Class SimpleTaggerSentence2StringTokenization

    • Constructor Detail

      • SimpleTaggerSentence2StringTokenization

        public SimpleTaggerSentence2StringTokenization()
        Creates a new SimpleTaggerSentence2StringTokenization instance. By default we include tokens as features.
      • SimpleTaggerSentence2StringTokenization

        public SimpleTaggerSentence2StringTokenization​(boolean inc)
        creates a new SimpleTaggerSentence2StringTokenization instance which includes tokens as features iff the supplied argument is true.
    • Method Detail

      • pipe

        public Instance pipe​(Instance carrier)
        Takes an instance with data of type String or String[][] and creates an Instance of type StringTokenization.
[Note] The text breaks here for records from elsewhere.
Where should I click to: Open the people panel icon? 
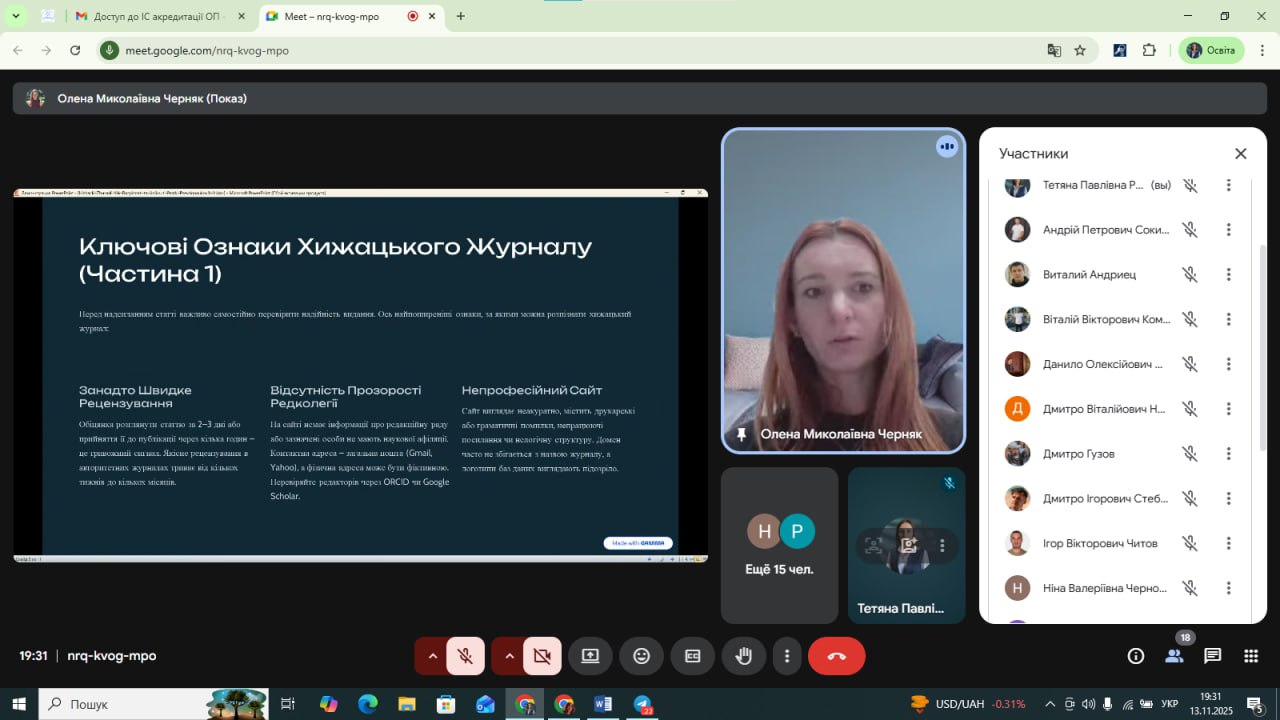pos(1174,656)
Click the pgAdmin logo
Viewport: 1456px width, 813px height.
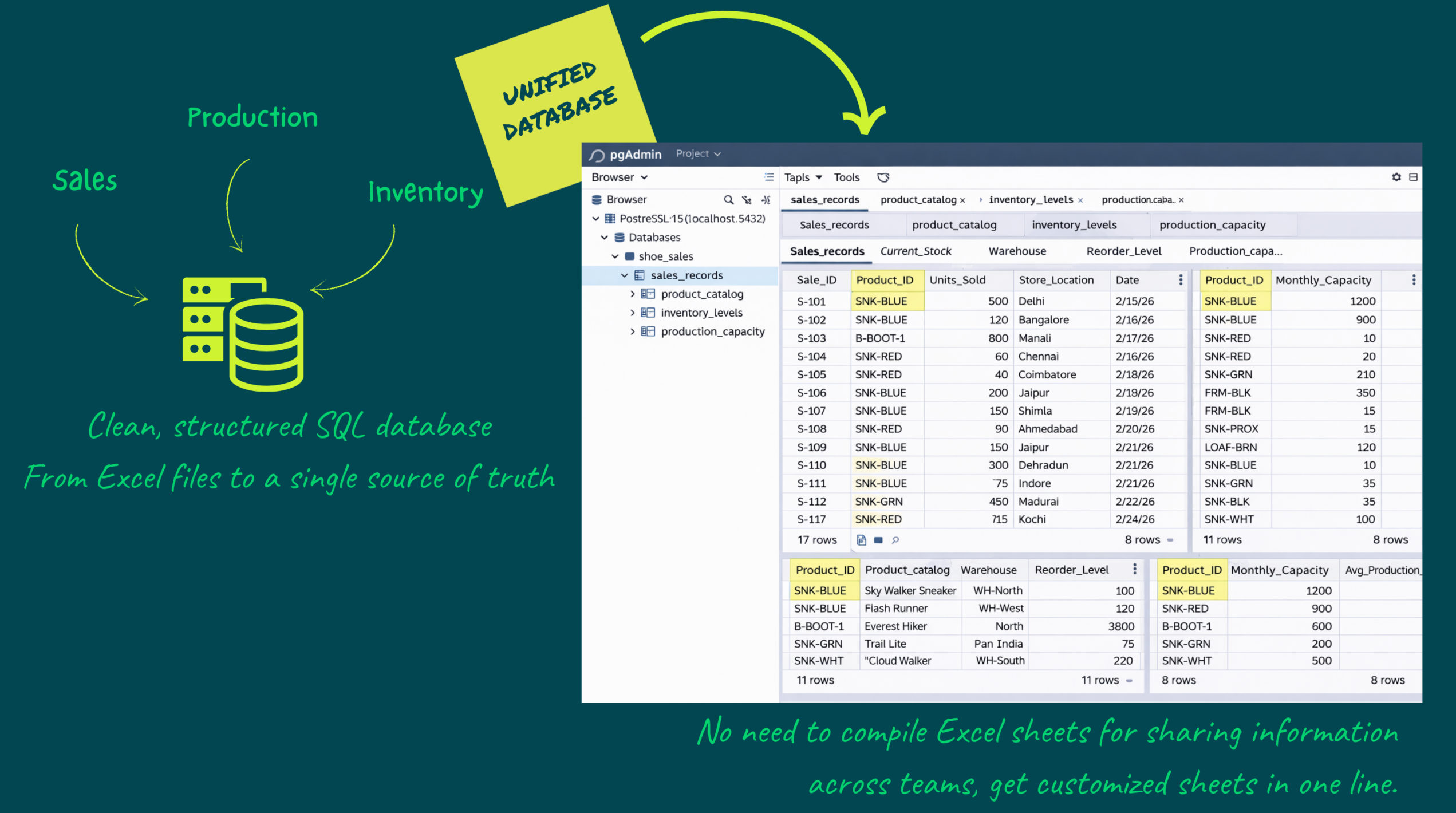click(597, 154)
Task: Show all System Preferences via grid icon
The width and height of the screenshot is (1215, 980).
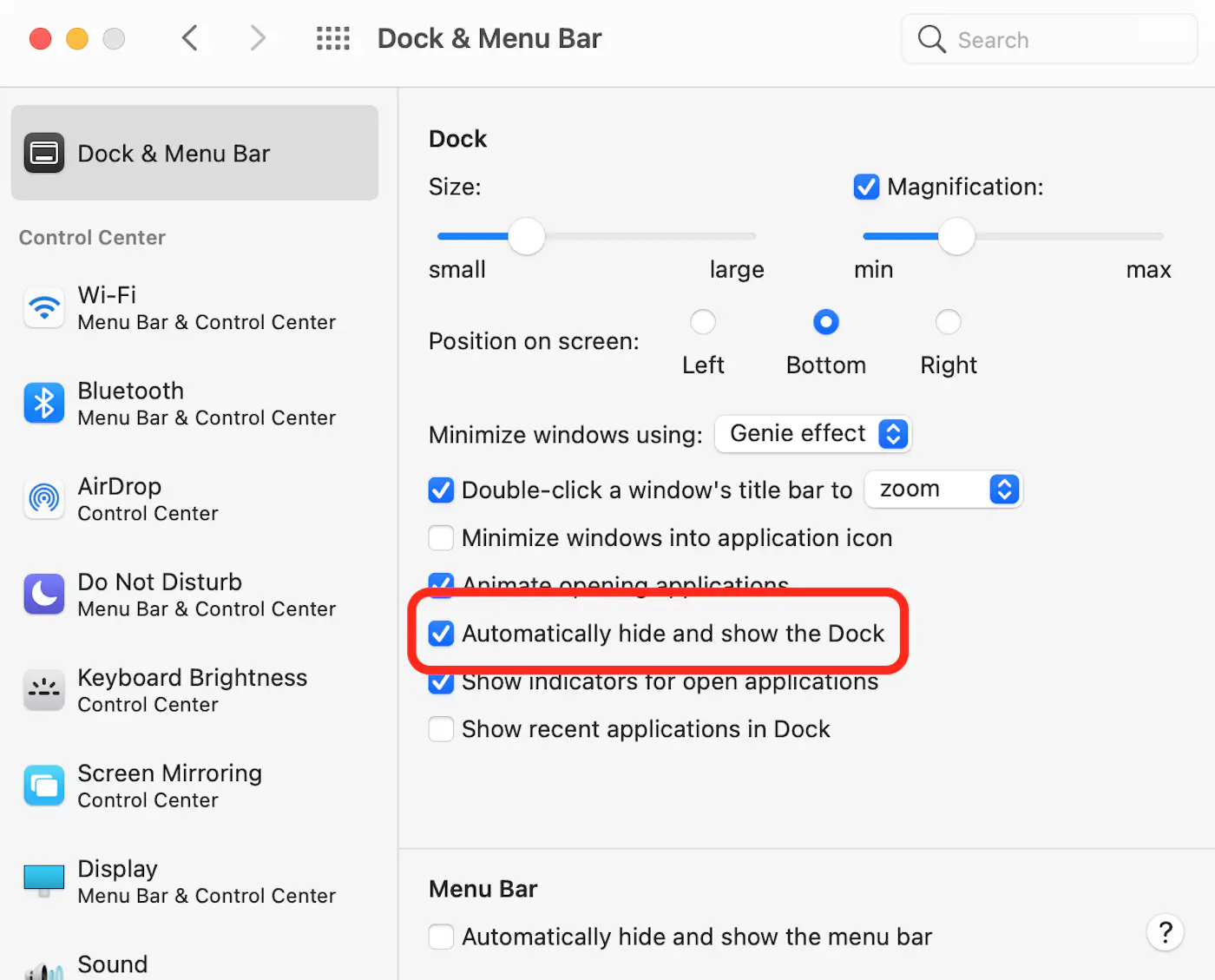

Each Token in the sequence is gets the test of the line preceding it and once feature of value 1 for each "Feature" in the line. For example, if the String[][] is {{a,b},{c,d,e}} (and target processing is off) then the text would be "a b" for the first token and "c d e" for the second. Also, the features "a" and "b" would be set for the first token and "c", "d" and "e" for the second. The last element in the String[] for the current token is taken as the target (label), so in the previous example "b" would have been the label of the first sequence.
        pipe in class SimpleTaggerSentence2TokenSequence